Sí, ese curso de ideas era muy verosímil. Recordó cuando ella tenía quince años. El corazón es tan frágil a esa edad que un ligero golpe puede resquebrajarlo. Los adolescentes se curan aprisa pero ninguna chica de quince años quiere o puede creerlo, a la sazón. ¡Quince años! Fue después, bastante después, cuando… ¡No valía la pena pensar en eso!

—¿Qué es lo que te atrae de Erythro, Marlene? —inquirió.

—No lo sé muy bien. Es un mundo vasto. ¿Acaso no es natural querer un mundo vasto… como —vaciló unos instantes antes de pronunciar las dos últimas palabras pero haciendo un esfuerzo las soltó—: la Tierra?

—¡Como la Tierra! —Insigna habló con vehemencia—. Tú no has estado jamás allí. ¡No sabes nada acerca de la Tierra!

—He visto mucho sobre ella, madre. Las filmotecas están llenas de películas en las que se presenta la Tierra.

Eso era cierto. Durante algún tiempo Pitt había creído que se deberían confiscar esas películas… incluso destruirlas. Él opinaba que escapar del Sistema Solar significaba «escapar»; era erróneo sustentar un romanticismo artificioso acerca de la Tierra. Insigna lo había refutado con energía, pero ahora le pareció comprender de repente el criterio de Pitt.

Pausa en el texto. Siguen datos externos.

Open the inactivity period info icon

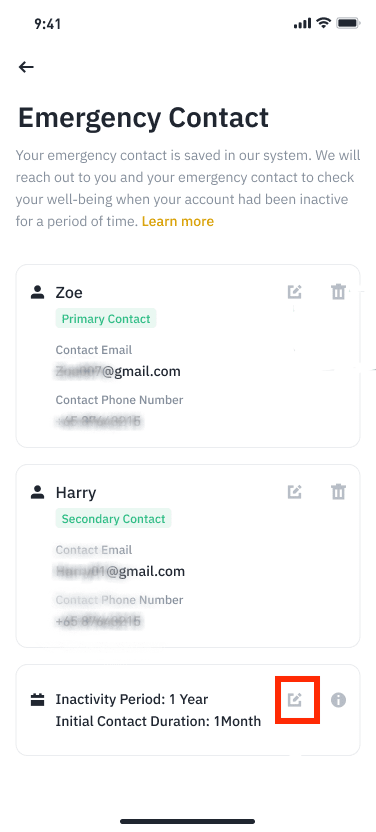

—Marlene —dijo—, no puedes guiarte por esas películas. Todas ellas idealizan las cosas. La mayoría se refieren a un pasado remoto, cuando las cosas en la Tierra iban mejor. Y, además, no fue nunca tan bueno como lo pintan.

—Incluso así.

—No, no «incluso así». ¿Sabes lo que es la Tierra? Un tugurio inhabitable. Por eso muchas personas la han abandonado para constituir los Establecimientos. Personas que renunciaron al inmenso y espantoso mundo de la Tierra por los pequeños Establecimientos civilizados. Nadie quiere ir en la otra dirección.

—Hay billones de personas que viven todavía en la Tierra.

—Eso es lo que la hace un hervidero inhabitable. Los que están allí la abandonan en cuanto pueden. Esa es la razón de que se hayan construido tantos Establecimientos y todos estén tan abarrotados. Esa es la razón de que nosotros hayamos abandonado el Sistema Solar para venir aquí, querida.

Marlene dijo en voz baja:

—Padre era un terrícola. Él no abandonó la Tierra aunque pudo haberlo hecho.

—No, no lo hizo. Se quedó atrás.

Insigna frunció el ceño e intentó mantener el tono de naturalidad.

—¿Por qué, madre?

—Vamos, Marlene. Ya hemos hablado de eso. Muchas personas se quedaron en casa. No quisieron dejar los lugares con los que estaban identificados. Casi todas las familias que hay en Rotor tuvieron hogares en la Tierra. ¿Quieres volver a la Tierra? ¿Se trata de eso?

—No, madre. Ni mucho menos.

—Aunque quisieras ir, te encuentras a más de dos años luz y no puedes hacerlo. Seguramente lo entiendes.

—Claro que lo entiendo. Solo intentaré hacer constar que aquí mismo tenemos otra tierra. Es Erythro. Ahí es adonde quiero ir, ahí es adonde me muero por ir.

Insigna no pudo contenerse. Casi con horror, se oyó a sí misma decir:

—Así que deseas separarte de mí, como hizo tu padre.

Marlene dio un respingo; pero se serenó y planteó:

—¿Es cierto, madre, que él se separó de ti? Quizá las cosas hubieran sido diferentes si tu comportamiento hubiese sido otro —luego, añadió muy tranquila como si anunciase que había acabado de cenar—: Tú le empujaste a ello, ¿no es cierto, madre?